Well, that’s just plain wrong for so many other kinds of pain.
Even if opioids aren’t more effective for “moderate to severe chronic back pain or hip or knee osteoarthritis pain”, if the pain lasts for years, opioids with their fewer side effects in most people might be a better choice than NSAIDs, which will tear apart your gastric tissues.
Importance Limited evidence is available regarding long-term outcomes of opioids compared with nonopioid medications for chronic pain.
Objective To compare opioid vs nonopioid medications over 12 months on pain-related function, pain intensity, and adverse effects.
Design, Setting, and Participants
Pragmatic, 12-month, randomized trial with masked outcome assessment. Patients were recruited from Veterans Affairs primary care clinics from June 2013 through December 2015; follow-up was completed December 2016. Eligible patients had moderate to severe chronic back pain or hip or knee osteoarthritis pain despite analgesic use. Of 265 patients enrolled, 25 withdrew prior to randomization and 240 were randomized
Both interventions (opioid and nonopioid medication therapy) followed a treat-to-target strategy aiming for improved pain and function.

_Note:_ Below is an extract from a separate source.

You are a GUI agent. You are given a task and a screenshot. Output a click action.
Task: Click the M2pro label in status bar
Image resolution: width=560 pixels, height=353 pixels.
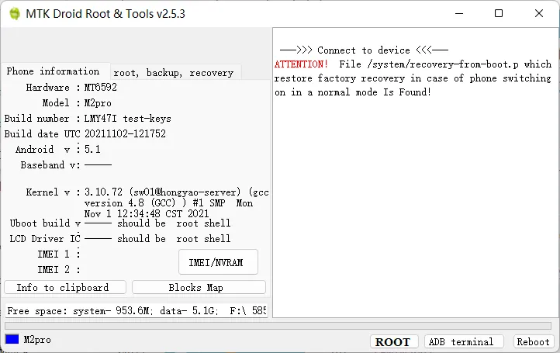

Each intervention had its own prescribing strategy that included multiple medication options in 3 steps.
In the opioid group,
the first step was immediate-release morphine, oxycodone, or hydrocodone/acetaminophen.
For the nonopioid group, the first step was acetaminophen (paracetamol) or a nonsteroidal anti-inflammatory drug.
Medications were changed, added, or adjusted within the assigned treatment group according to individual patient response.
This admits that this was far from a standardized trial.
Anyone’s pain will improve if they are treated with different medications that are adjusted to their particular bodies (genetics).
Main Outcomes and Measures
The primary outcome was pain-related function (Brief Pain Inventory [BPI] interference scale) over 12 months and the main secondary outcome was pain intensity (BPI severity scale).
For both BPI scales (range, 0-10; higher scores = worse function or pain intensity), a 1-point improvement was clinically important. The primary adverse outcome was medication-related symptoms (patient-reported checklist; range, 0-19).
Among 240 randomized patients (mean age, 58.3 years; women, 32 [13.0%]), 234 (97.5%) completed the trial.
- Groups did not significantly differ on pain-related function over 12 months (overall P = .58); mean 12-month BPI interference was 3.4 for the opioid group and 3.3 for the nonopioid group (difference, 0.1 [95% CI, −0.5 to 0.7]).
- Pain intensity was significantly better in the nonopioid group over 12 months (overall P = .03); mean 12-month BPI severity was 4.0 for the opioid group and 3.5 for the nonopioid group (difference, 0.5 [95% CI, 0.0 to 1.0]).
- Adverse medication-related symptoms were significantly more common in the opioid group over 12 months (overall P = .03); mean medication-related symptoms at 12 months were 1.8 in the opioid group and 0.9 in the nonopioid group (difference, 0.9 [95% CI, 0.3 to 1.5]).
Conclusions and Relevance
Treatment with opioids was not superior to treatment with nonopioid medications for improving pain-related function over 12 months.
Results do not support initiation of opioid therapy for moderate to severe chronic back pain or hip or knee osteoarthritis pain.